■ Problem statement:
Once the line containing "Task: Click the Error window title text" is found in the records below, return it and each following line exactly, up to and including the line containing "Given: Select the", and nothing else.

Dataset entries:
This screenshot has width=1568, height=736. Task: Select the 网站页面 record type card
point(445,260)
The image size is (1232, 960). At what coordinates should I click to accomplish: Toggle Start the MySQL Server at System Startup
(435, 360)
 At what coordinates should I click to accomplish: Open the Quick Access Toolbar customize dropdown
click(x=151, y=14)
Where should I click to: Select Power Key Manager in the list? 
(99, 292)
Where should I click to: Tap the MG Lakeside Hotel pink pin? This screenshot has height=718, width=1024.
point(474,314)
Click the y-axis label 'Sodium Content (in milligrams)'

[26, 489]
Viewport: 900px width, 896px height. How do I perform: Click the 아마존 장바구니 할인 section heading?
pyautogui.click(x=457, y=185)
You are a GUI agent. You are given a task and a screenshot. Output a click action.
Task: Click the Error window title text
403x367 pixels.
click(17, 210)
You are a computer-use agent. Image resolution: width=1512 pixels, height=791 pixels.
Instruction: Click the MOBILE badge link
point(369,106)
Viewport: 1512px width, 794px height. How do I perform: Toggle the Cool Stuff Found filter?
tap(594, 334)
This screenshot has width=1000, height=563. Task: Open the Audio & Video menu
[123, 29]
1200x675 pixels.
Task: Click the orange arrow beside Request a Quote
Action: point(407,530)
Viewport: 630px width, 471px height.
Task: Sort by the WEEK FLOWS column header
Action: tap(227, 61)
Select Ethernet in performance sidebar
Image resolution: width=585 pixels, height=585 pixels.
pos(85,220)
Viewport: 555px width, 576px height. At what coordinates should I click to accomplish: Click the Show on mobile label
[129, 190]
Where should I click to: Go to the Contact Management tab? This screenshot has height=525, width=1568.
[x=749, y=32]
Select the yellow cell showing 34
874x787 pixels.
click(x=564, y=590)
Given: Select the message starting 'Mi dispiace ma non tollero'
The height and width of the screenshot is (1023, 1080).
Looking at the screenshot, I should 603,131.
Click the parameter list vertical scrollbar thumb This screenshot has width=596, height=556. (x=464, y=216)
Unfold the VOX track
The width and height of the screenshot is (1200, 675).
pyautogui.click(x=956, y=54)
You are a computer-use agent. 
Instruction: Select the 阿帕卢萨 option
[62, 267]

■ Solved problem:
Task: Click the Error window title text
403x367 pixels.
click(17, 210)
You are a computer-use agent. Image resolution: width=1512 pixels, height=791 pixels.
Instruction: Click the MOBILE badge link
point(369,106)
Viewport: 1512px width, 794px height. How do I perform: Toggle the Cool Stuff Found filter?
tap(594, 334)
This screenshot has width=1000, height=563. Task: Open the Audio & Video menu
[123, 29]
1200x675 pixels.
Task: Click the orange arrow beside Request a Quote
Action: point(407,530)
Viewport: 630px width, 471px height.
Task: Sort by the WEEK FLOWS column header
Action: tap(227, 61)
Select Ethernet in performance sidebar
Image resolution: width=585 pixels, height=585 pixels.
pos(85,220)
Viewport: 555px width, 576px height. At what coordinates should I click to accomplish: Click the Show on mobile label
[129, 190]
Where should I click to: Go to the Contact Management tab? This screenshot has height=525, width=1568.
[x=749, y=32]
Select the yellow cell showing 34
874x787 pixels.
click(x=564, y=590)
Given: Select the message starting 'Mi dispiace ma non tollero'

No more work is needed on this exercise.